Se pensiamo poi a come si sviluppa il senso paterno, è solo con la nascita del figlio che il marito/compagno si trasforma in padre, quando il bambino diventa realmente e fisicamente accessibile al contatto e alla possibilità di iniziare a costruire un legame che sia fisicamente che emotivamente è invece già in atto tra la madre e il bambino.
Da qui spesso si parla di “primato materno”.
Parlando della nascita adottiva invece tutto cambia, i ruoli vengono spesso invertiti, certamente equiparati perché il momento dell’incontro col bambino è per entrambi i genitori il primo contatto in assoluto con lui.
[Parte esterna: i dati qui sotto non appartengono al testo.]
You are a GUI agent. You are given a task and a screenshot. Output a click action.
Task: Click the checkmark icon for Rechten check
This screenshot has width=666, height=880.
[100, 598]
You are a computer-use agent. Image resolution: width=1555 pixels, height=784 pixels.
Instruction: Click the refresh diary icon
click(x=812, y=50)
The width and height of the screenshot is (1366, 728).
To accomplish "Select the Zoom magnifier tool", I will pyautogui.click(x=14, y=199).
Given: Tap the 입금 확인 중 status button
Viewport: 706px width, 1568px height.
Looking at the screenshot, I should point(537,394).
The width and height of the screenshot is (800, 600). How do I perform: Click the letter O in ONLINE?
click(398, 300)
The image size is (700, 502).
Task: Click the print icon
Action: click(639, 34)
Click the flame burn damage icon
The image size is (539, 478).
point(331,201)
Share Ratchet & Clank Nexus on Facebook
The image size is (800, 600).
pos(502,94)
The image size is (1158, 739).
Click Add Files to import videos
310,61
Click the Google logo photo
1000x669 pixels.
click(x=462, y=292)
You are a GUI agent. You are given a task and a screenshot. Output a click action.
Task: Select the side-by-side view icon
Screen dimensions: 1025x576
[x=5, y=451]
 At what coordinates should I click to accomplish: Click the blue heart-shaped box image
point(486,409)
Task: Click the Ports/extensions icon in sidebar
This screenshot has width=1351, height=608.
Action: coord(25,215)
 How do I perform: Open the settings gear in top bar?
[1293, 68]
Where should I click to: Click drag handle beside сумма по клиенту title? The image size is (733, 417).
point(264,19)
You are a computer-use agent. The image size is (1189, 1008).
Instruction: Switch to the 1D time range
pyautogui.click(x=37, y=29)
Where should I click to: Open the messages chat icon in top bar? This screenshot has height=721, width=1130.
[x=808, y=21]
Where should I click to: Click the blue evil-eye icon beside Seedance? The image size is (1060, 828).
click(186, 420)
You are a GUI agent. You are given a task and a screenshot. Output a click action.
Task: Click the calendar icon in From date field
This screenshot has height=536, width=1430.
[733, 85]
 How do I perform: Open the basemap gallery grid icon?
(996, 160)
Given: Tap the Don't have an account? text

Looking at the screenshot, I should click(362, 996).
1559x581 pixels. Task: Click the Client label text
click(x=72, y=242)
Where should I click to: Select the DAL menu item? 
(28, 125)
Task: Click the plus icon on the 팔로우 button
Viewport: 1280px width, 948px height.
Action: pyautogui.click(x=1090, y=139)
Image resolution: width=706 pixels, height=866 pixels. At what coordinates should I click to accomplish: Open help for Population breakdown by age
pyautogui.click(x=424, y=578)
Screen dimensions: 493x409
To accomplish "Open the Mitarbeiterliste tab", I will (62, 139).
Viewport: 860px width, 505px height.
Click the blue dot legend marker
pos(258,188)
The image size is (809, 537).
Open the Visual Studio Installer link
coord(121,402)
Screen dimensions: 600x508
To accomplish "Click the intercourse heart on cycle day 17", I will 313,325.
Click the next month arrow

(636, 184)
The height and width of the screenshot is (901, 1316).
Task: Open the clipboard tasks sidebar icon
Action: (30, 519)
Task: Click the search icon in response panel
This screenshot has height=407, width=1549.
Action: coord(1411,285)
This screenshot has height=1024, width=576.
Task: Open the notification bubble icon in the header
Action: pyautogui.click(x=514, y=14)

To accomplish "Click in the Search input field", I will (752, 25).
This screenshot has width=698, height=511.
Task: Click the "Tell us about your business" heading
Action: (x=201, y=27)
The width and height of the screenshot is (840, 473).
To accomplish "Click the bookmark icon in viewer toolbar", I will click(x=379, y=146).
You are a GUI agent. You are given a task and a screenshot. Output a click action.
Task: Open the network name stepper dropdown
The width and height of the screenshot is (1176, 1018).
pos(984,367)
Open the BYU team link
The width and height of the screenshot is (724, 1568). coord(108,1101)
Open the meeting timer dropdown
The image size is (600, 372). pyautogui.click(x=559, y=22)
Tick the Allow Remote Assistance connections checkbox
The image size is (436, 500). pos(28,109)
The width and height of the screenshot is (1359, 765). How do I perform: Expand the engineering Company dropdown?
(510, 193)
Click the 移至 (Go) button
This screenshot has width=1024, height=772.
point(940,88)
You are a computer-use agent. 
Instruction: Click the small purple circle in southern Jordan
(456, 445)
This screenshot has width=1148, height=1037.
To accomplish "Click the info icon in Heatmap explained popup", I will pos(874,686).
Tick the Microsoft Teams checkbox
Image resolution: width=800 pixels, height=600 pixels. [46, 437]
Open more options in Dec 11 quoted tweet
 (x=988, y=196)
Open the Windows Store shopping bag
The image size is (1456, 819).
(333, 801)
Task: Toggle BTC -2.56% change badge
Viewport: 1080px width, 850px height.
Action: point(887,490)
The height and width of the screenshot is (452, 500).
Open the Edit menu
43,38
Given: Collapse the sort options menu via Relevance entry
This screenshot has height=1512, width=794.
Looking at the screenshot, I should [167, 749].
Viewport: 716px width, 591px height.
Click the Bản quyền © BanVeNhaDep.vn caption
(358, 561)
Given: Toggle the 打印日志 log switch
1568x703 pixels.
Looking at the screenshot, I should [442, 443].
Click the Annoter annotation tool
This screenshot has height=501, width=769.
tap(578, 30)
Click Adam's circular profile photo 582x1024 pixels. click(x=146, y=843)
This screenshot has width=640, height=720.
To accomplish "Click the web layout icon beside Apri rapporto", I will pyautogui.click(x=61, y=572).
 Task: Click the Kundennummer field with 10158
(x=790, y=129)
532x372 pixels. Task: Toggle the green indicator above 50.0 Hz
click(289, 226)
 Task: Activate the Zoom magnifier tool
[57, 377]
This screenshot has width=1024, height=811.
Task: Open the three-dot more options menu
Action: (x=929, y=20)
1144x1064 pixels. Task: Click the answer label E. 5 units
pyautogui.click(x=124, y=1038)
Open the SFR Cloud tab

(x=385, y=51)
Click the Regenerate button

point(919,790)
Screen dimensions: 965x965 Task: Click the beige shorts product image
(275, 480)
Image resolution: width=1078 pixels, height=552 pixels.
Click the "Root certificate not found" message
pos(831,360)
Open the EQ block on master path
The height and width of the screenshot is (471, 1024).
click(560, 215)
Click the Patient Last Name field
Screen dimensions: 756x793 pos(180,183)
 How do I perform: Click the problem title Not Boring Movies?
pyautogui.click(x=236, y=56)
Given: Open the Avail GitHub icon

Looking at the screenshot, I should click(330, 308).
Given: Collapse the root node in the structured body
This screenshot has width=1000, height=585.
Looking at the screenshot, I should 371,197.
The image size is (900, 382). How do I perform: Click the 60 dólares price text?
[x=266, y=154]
Sin dal primo momento in cui la coppia si affaccia al progetto adottivo i partner della coppia vengono egualmente investiti della medesima importanza, camminando fianco a fianco dal momento del desiderio al momento dell’incontro. I futuri papà adottivi vengono in un certo senso tolti dall’oblio e dal ruolo di osservatori della vita che nasce, per assumere un ruolo di co-protagonista nella costruzione dell’immaginario del figlio che accoglieranno insieme alla moglie. Partecipano ai percorsi di preparazione, si mettono in gioco durante i colloqui con l’equipe psicosociale e il Giudice del Tribunale, presenziano ai momenti di avvicinamento col figlio e vivono dal primo istante appieno la nascita della famiglia adottiva. L’adozione sa che il ruolo del padre è fondamentale sin dai primi istanti, sia come compagno della madre che come riferimento del figlio.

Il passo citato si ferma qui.